3. Mat will be editing and rendering the video of your entrance, or the writing of your experience onto my body. This video will be projected into the space, also adding another layer of influence.
4. Your words, as they are written on my body, will create/direct my body into motion. This improvisational response should be a sincere interaction between the physical self and the emotional and intellectual self.
5. During the live process, Manfred Fischbeck will respond to all of these improvisational happenings with music improvisation. This is the first time that music has been including in Bodiverse. This is also our first collaboration.
6. The live movement process, which reflects all the processes that led to this moment, will be videotaped with two cameras.
7. Mat and Melanie will co-edit the final work, which will also incorporate Sayaka's photography. The act of editing is improvisational composition and will be created with the same intention as tonight's process.
8. The final process piece(s) will be posted at http://bodiverse.blogspot.com. Please visit the blog and continue the conversation however you like—with text, a video response, a visual response, etc.
9. You will be listed as collaborators. Your names will be collected from the release forms.
10. Thank you for your participation in this process. If you would like to continue your involvement in Bodiverse or Junction Dance Theatre’s other interactive movement projects, please e-mail jdt@junctiondancetheatre.org.
***
Here's a video clip of what the audience experienced when they first entered the theater:
The body writing lasted 10-20 minutes each night. And each night the audience interpreted their interaction differently. It's evident just by the words they chose: 10/27
power being rejoice bicep hope bizarre temptation core breathe flowing construct in between shame internal one tender woven constricted banana
10/28
my heart joints move button persevere hands rendevous solar plexus impulse empower bitchin' spine hands be include envelope joints
The word banana from the first night was written by a stuffed monkey.
This performance was the first time other people, most of whom I had never met before, wrote on me. I actually found the experience to be more comfortable with strangers. The moment of writing created a relationship between us, literally between us; not necessarily between two people but amongst air and cells and intention and meaning. And that relationship was colored by our interaction, the way they stood around me, how they held the marker, the pressure with which they applied their words, their level of comfort. Some people began writing immediately while others stood and contemplated where and how. With the people I knew, it altered our relationship at that moment in time.
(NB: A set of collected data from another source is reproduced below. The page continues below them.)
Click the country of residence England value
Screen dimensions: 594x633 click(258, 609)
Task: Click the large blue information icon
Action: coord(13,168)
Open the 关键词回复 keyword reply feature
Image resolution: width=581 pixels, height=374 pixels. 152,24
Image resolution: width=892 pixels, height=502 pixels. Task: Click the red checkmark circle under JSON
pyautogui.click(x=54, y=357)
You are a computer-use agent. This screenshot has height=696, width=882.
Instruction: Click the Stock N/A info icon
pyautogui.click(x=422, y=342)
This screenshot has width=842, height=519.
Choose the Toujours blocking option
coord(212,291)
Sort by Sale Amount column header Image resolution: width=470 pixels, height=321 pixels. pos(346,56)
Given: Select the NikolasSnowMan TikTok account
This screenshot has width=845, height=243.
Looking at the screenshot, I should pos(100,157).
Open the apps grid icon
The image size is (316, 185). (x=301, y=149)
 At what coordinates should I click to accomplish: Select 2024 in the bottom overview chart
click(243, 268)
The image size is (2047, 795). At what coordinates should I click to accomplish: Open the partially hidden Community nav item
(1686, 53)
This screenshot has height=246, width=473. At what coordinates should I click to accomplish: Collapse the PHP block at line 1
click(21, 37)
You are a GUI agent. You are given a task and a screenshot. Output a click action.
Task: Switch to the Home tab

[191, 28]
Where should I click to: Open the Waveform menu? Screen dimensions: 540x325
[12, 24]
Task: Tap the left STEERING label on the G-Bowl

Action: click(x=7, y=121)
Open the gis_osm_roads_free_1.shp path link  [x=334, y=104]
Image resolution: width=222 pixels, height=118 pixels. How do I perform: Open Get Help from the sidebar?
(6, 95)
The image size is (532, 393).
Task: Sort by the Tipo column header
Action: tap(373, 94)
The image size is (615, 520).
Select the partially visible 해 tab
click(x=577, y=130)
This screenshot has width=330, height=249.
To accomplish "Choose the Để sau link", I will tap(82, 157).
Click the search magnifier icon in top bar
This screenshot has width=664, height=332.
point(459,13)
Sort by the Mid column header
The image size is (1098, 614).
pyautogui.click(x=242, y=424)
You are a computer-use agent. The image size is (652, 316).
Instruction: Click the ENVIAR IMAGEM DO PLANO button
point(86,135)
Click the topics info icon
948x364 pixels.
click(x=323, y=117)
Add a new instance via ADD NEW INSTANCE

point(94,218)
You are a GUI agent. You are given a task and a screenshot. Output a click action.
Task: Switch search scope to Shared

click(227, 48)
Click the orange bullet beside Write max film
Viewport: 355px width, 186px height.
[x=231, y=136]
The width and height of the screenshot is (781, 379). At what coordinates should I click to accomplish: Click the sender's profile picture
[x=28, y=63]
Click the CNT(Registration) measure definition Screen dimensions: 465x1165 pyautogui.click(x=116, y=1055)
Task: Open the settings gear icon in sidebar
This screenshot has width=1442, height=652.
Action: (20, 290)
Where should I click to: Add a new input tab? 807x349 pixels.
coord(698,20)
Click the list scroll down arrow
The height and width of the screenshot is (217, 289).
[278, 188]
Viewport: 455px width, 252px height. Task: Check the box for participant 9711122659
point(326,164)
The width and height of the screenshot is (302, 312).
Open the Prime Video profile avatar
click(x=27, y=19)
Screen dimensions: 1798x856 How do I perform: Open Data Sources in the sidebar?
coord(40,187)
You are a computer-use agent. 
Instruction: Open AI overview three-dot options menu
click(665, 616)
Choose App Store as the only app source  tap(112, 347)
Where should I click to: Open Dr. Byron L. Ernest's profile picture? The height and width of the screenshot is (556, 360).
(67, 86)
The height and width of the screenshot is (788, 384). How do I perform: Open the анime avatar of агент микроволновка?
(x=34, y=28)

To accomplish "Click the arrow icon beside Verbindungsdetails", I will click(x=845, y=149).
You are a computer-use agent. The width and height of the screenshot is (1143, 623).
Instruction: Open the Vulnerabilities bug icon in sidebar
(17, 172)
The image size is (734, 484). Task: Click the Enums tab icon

On October 27 and 28, I presented the first interactive Bodiverse process in Speil Uhr, a performance featuring dance and video works by emerging and established choreographers. The posts over the next few weeks will show the process and results--from the tech rehearsal to the non-performance to the final, or rather semi-final, film. Here are three clips of a tech rehearsal discussion with other Bodiverse collaborators and fellow Spiel Uhr performers.
The body is a reference book for living into the past present, and future. It is the map of life. It is both an example and a symbol of nature and nurture. It straddles the sciences. It negotiates space and time. It communicates and interprets. It is historically accurate. It is an essay on cultural ethics, gender politics, ecology, family, architecture, gerontology, comparative religion, education, sexual revolution, work ethcis, and class. It is mystical and explainable. It is form and content. It is predictable and irregular. It is layered. It is taken for granted. It is worshipped and adored. It presents us to the world.